● To do
Retype exactly, and only, the lines from the one that contains "Image resolution: width=640" through the final line of the entries.

● Entries shown
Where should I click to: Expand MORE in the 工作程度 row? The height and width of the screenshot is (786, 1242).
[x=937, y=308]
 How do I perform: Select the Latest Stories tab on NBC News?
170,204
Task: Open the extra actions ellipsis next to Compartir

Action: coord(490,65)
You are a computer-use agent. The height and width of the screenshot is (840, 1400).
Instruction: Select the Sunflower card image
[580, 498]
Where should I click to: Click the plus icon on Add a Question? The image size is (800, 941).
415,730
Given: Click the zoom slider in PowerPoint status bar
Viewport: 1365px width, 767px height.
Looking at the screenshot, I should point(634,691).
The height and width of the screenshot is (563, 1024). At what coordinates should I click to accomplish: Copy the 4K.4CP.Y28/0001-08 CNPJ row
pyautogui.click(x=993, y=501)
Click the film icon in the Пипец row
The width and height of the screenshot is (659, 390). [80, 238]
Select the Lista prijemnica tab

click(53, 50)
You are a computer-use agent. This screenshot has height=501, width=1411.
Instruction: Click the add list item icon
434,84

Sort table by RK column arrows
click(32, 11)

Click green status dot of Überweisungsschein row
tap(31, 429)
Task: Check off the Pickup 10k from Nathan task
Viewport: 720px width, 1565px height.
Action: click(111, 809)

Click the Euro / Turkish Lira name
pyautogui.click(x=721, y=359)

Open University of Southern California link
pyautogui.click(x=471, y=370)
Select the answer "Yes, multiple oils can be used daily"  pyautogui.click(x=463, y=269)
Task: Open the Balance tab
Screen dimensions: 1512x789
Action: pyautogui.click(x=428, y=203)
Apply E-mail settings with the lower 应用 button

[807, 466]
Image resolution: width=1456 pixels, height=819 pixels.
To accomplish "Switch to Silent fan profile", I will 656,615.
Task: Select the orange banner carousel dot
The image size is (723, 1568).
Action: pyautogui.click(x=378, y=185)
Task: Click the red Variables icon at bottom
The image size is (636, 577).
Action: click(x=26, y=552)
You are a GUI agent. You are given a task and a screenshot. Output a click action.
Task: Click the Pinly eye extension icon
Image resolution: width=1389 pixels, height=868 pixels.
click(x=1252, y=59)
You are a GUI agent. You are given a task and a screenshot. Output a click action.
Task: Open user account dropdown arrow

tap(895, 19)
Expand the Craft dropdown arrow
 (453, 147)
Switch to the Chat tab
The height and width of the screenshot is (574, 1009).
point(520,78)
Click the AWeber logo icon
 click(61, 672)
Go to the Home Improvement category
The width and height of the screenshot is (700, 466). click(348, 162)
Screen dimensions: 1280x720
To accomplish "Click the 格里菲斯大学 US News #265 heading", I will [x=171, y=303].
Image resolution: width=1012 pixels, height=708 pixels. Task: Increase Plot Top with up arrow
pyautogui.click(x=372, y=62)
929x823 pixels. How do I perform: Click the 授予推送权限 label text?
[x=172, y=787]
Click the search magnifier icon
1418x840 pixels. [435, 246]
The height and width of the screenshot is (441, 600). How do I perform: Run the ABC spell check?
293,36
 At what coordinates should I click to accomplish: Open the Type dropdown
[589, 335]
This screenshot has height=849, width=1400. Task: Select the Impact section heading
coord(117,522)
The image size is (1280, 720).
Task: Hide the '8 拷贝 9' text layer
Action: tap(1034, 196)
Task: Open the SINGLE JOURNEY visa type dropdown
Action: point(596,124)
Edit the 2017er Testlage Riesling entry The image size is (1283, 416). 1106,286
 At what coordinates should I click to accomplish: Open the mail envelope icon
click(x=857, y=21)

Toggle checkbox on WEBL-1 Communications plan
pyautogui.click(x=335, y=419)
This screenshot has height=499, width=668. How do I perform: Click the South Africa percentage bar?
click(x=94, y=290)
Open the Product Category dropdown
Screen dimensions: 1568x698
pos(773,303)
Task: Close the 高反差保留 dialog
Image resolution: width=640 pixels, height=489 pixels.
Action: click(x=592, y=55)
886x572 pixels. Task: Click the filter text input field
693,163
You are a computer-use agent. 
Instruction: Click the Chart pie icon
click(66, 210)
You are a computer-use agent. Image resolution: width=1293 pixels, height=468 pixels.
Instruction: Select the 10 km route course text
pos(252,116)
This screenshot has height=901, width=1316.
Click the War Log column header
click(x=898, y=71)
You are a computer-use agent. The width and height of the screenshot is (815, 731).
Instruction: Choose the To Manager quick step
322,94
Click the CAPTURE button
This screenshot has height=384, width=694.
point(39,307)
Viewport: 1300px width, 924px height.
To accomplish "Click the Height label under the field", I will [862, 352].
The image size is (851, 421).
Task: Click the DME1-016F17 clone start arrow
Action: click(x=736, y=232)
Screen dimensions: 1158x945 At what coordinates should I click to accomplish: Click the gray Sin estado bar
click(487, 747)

● Completed task
Image resolution: width=640 pixels, height=489 pixels.
Action: click(x=592, y=55)
886x572 pixels. Task: Click the filter text input field
693,163
You are a computer-use agent. 
Instruction: Click the Chart pie icon
click(66, 210)
You are a computer-use agent. Image resolution: width=1293 pixels, height=468 pixels.
Instruction: Select the 10 km route course text
pos(252,116)
This screenshot has height=901, width=1316.
Click the War Log column header
click(x=898, y=71)
You are a computer-use agent. The width and height of the screenshot is (815, 731).
Instruction: Choose the To Manager quick step
322,94
Click the CAPTURE button
This screenshot has height=384, width=694.
point(39,307)
Viewport: 1300px width, 924px height.
To accomplish "Click the Height label under the field", I will [862, 352].
The image size is (851, 421).
Task: Click the DME1-016F17 clone start arrow
Action: click(x=736, y=232)
Screen dimensions: 1158x945 At what coordinates should I click to accomplish: Click the gray Sin estado bar
click(487, 747)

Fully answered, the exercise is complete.